Although we don't believe in timing the market or panicking over daily movements, we do like to keep an eye on market changes -- just in case they're material to our investing thesis.
The Dow Jones Industrial Average (^DJI 0.59%)was up 137 points, to 15,578, at 1:30 p.m. EST after some positive reports on the economy and better than expected earnings from Disney (DIS 0.09%). The S&P 500 (^GSPC 0.38%) was up 16 points to 1,767.
Disney shares jumped 4.5% to $75 in early afternoon trading. The company reported quarterly earnings after market close yesterday that easily beat analyst expectations on the strength of the animated movie Frozen, which has grossed nearly $900 million worldwide. Earnings per share rose 33% to $1.03, better than analyst expectations of $0.92. Revenue was up 8.5% to $12.31 billion, better than analyst expectations of $12.25 billion. Frozen was just released yesterday in China and will be released next month in Japan, which means next quarter should be strong as well.
Disney has been pursuing a strategy of building franchises around movies. As part of this strategy it has acquired Marvel Entertainment and Pixar, which continue to pay off in both organizational talent and a stable of well-liked characters and stories. The other strong point was Disney's cable channels, where net income grew 34% to $1.28 billion, led by ESPN. ABC was a weak point, however, with a 32% drop in net income to $178 million.
While Disney's stock jump is on top for the day, 25 of 30 Dow stocks are in the green on good news from three U.S. economic releases.
Report |
Period |
Result |
Previous |
---|---|---|---|
Weekly new unemployment claims |
1/25-2/22 |
331,000 |
351,000 |
Trade deficit |
December |
38.7 billion |
34.6 billion |
Productivity |
Q4 2013 |
3.2% |
3% |
The latter reports indicate together that while fourth-quarter GDP may be revised lower to roughly 3% growth from 3.2%, it does not appear we will see a drastic reduction that some feared.

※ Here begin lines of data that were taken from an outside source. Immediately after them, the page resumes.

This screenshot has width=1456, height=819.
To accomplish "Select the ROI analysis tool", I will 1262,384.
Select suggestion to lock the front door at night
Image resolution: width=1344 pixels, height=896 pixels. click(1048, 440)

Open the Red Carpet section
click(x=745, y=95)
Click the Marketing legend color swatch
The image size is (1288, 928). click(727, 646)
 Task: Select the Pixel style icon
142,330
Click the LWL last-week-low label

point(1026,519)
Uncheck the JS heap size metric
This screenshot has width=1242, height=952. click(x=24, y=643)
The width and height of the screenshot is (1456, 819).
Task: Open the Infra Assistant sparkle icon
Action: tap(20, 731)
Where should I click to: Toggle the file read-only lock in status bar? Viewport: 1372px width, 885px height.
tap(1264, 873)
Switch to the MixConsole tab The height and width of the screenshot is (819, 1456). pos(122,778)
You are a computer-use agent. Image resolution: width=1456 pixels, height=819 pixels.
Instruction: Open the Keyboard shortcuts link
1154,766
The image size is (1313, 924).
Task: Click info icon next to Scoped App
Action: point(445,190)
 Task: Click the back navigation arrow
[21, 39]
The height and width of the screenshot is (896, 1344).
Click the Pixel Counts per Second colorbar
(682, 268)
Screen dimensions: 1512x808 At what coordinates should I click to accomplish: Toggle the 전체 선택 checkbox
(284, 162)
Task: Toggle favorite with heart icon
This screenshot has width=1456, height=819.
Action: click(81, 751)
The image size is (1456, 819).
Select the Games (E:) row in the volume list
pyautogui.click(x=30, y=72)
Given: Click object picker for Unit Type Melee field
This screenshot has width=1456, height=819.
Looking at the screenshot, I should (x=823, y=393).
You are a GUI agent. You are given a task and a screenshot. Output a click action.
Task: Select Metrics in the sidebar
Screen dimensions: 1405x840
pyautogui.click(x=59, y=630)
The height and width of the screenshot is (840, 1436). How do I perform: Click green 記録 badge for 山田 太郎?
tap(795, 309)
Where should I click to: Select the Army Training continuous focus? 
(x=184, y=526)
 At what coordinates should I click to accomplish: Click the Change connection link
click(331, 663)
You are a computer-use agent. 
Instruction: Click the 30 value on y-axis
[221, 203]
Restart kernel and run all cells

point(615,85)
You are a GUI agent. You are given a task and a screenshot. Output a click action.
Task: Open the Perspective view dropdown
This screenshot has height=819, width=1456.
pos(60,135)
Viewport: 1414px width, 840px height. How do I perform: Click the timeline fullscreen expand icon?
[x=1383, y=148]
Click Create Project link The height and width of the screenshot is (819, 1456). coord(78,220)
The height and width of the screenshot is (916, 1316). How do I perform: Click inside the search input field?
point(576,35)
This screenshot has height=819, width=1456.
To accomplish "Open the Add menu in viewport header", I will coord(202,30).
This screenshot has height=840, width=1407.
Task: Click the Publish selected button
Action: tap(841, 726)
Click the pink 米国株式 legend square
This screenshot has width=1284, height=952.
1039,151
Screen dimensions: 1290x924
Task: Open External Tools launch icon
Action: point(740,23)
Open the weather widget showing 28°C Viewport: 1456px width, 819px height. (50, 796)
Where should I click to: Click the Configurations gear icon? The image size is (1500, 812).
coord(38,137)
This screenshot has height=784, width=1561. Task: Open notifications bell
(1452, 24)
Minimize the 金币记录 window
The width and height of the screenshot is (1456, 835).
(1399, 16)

Many are highlighting the new unemployment claims report, which came in at 331,000, better than expectations of 337,000. The four-week moving average was 334,000, just 250 below last week's level.
The basic story behind the jobs and unemployment numbers remains the same: the economy continues to add roughly 200,000 jobs a month and new unemployment claims are slowly trending lower. We have to wait till tomorrow for January's nonfarm payrolls report from the government, but I don't expect there to be a meaningful surprise in either direction there.
What's an investor to do?
In any event, your investment strategy shouldn't be dependent on a few economic reports. Constantly educate yourself, find great companies, and invest for the long term.